The model seems to be very conservative, but for the most part, these results make sense. Some interesting observations:
- Why hello there, Nashville. Good to see you’ve recovered from your early season struggles.
- Are the Blue Jackets for real? I’ve been pretty skeptical of their run recently without really checking out their numbers, but it seems like Tortorella has them playing some pretty good hockey right now.
- Edmonton in the top-ten would confirm what I wrote about them earlier in the season, where I said I was pretty sure they’re a playoff team. McDavid really is McJesus.

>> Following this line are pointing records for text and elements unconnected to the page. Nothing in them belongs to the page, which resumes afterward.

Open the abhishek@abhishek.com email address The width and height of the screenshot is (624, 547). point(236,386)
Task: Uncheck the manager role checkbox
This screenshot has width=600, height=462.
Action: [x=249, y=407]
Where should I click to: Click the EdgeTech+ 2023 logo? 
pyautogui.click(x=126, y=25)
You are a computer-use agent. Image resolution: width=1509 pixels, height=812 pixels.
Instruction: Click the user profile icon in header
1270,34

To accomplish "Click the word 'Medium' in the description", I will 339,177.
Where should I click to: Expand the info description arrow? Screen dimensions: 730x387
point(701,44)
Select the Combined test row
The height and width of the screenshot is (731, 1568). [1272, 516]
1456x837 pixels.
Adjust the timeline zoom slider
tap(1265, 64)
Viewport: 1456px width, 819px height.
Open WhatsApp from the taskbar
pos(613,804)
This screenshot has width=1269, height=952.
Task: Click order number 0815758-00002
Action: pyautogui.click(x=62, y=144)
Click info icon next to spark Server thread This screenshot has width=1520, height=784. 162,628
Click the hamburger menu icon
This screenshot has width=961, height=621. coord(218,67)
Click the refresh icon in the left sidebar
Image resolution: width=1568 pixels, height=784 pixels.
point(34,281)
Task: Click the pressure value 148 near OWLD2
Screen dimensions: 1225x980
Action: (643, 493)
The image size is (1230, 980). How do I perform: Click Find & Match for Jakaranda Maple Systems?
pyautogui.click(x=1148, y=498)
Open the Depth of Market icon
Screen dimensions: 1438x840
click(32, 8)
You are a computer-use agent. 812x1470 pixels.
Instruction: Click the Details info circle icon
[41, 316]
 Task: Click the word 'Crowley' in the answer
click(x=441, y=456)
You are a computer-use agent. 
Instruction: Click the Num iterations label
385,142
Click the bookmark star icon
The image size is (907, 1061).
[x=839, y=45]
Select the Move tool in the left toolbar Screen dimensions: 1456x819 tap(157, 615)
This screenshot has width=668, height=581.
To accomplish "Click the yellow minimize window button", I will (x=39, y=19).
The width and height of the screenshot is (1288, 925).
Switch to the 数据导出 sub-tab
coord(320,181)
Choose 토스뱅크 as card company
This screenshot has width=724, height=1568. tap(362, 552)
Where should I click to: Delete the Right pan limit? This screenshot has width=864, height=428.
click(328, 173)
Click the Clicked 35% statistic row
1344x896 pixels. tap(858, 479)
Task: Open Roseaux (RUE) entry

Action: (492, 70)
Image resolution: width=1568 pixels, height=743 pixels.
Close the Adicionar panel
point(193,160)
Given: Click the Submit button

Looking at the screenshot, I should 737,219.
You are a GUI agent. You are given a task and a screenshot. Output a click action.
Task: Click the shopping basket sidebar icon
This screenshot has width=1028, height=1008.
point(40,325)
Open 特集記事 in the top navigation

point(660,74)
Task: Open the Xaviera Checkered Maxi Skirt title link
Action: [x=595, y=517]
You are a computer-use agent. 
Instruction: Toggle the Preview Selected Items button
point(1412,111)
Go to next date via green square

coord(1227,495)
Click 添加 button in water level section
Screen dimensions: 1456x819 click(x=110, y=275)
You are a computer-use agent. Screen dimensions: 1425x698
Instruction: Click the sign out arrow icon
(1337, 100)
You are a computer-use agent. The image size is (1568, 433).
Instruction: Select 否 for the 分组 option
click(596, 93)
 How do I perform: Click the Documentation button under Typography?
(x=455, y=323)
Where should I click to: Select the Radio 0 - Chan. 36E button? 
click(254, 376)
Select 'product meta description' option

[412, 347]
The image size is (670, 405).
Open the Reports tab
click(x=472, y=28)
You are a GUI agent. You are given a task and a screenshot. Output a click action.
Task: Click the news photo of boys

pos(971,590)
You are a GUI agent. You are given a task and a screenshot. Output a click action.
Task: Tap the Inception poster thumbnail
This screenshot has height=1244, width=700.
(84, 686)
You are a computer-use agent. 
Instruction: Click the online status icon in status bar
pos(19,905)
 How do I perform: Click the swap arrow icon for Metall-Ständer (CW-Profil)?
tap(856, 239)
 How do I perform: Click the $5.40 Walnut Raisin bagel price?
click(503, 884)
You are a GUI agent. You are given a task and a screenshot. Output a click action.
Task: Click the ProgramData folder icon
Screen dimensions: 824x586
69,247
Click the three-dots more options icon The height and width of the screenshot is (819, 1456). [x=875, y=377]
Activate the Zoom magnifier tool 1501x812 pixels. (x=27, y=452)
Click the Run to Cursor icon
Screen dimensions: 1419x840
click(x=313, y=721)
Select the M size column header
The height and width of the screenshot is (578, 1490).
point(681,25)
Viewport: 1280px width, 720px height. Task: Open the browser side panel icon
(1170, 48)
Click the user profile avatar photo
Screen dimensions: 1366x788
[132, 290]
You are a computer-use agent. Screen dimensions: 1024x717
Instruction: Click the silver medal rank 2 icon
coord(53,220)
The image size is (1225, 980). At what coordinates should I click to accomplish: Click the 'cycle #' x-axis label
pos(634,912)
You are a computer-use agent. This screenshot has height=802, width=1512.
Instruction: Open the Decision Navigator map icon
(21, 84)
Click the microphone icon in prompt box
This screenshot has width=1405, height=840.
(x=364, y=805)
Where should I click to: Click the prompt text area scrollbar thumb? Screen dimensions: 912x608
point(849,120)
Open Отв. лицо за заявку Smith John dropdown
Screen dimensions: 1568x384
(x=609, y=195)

- There are some interesting teams over 50%, like Carolina and Minnesota. I doubt Carolina’s shooting percentage will ever be high enough for them to have a GF% over 50%, while I think the Bruce Boudreau-led Minnesota Wild will exceed expectations. Boudreau tends to have that effect on teams.
- Pittsburgh at 13th is… interesting. They’re one team to keep an eye on, as their expected goals and scoring chance numbers are much better than their shot attempt numbers, and they’re loaded with offensive talent. They might be able to out-perform their Corsi numbers.
- Florida and Dallas will also be interesting to watch. Both have suffered from injuries early (Florida is just missing Huberdeau, but Dallas has been decimated), and as players get healthy, they could really improve, and exceed their predicted results by a noticeable margin. This is for Dallas more so than Florida, but don’t ignore Huberdeau’s return to health. It’s going to be a huge boost for the Panthers whenever the French-Canadian winger makes his way back into the lineup.
- The Rangers have really cooled off recently, and the rest of the year might be even more difficult for them.
- Tampa Bay – not a playoff team?
- This is probably the year Detroit’s playoff streak comes to an end.
- Look for the Senators to fall off soon. They can’t stay second in the Atlantic Division for much longer, not with all the warning signs surrounding their team (negative goal differential, poor shot attempt numbers, etc).
- The rest of that bottom group looks reasonable. The Islanders have struggled, the Canucks are just bad, Colorado continues to lose the shot attempt battle, and Coyotes are probably tanking again.
(data taken from corsica.hockey, and is at 5v5 unless otherwise mentioned. Corsi and scoring chances are score and venue adjusted, while goals are not.)